Closed p-baleine closed 8 years ago
@p-baleine, thanks a lot for your comment! Apparently something went wrong when I was getting rid of the excessive data in Cornell Movie-Dialogs Corpus. I'll try training with the normal order now. By the way, how long did it take you to get the results similar to macournoyer/neuralconvo?
I've trained macournoyer/neuralconvo's model for 20 epoch with 50000 examples. In tensorflow implementation, batch size(the default is 64) utterance are randomly picked up and used for training in one step. So I've executed 16000 steps(> 20 * 50000 / 64) and it took about 3 hours with GTX 1080.
Sorry but I don't remember the numbers exactly and if the above numbers are wrong I'll tell you tomorrow.
Gotcha, thank you! I'll close the issues for now, but you can keep commenting.
Sorry for my late reply. The details when I got a good result are below.

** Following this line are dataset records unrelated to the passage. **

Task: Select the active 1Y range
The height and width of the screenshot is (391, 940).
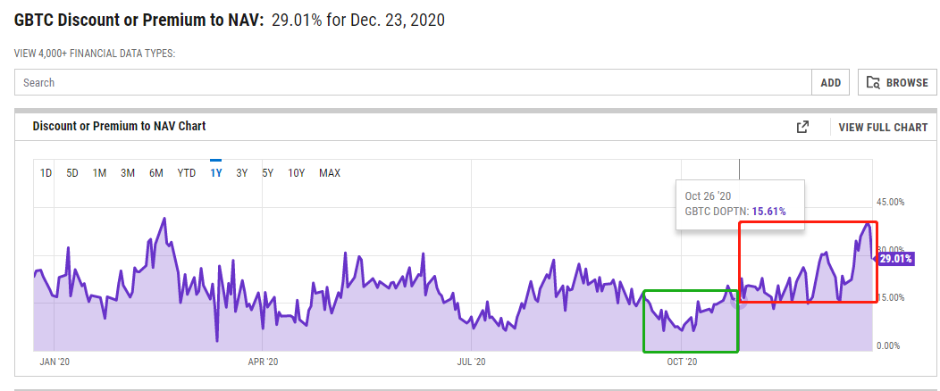Action: pyautogui.click(x=215, y=173)
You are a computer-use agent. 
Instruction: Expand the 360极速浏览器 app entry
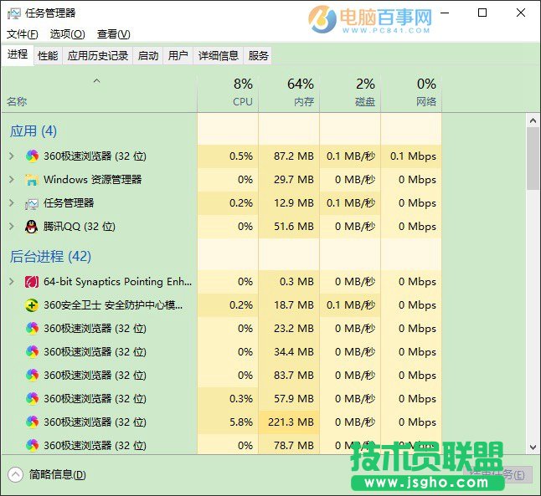click(x=11, y=156)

I've trained macournoyer/neuralconvo's sample with one layer of size 640 (the layer size was smaller because the GPU(GTX 660 Ti) did not have enough memory). Then I've trained tensorflow's sample with one layer of size 640 until 15000 step, i.e. I've executed the following command:
$ python translate.py --size=640 --num_layers=1 --train_dir=$(pwd)/model_layer_1_size_640_gru
It took about 3 hours and perplexity of bucket 0 was around 8, perplexity of bucket 0 was around 15. I got the best output in this setting.
I also tried with 2 layers of size 1024 but I've not got good outputs yet.
@p-baleine What is your vocabulary size? And what are the sizes of buckets?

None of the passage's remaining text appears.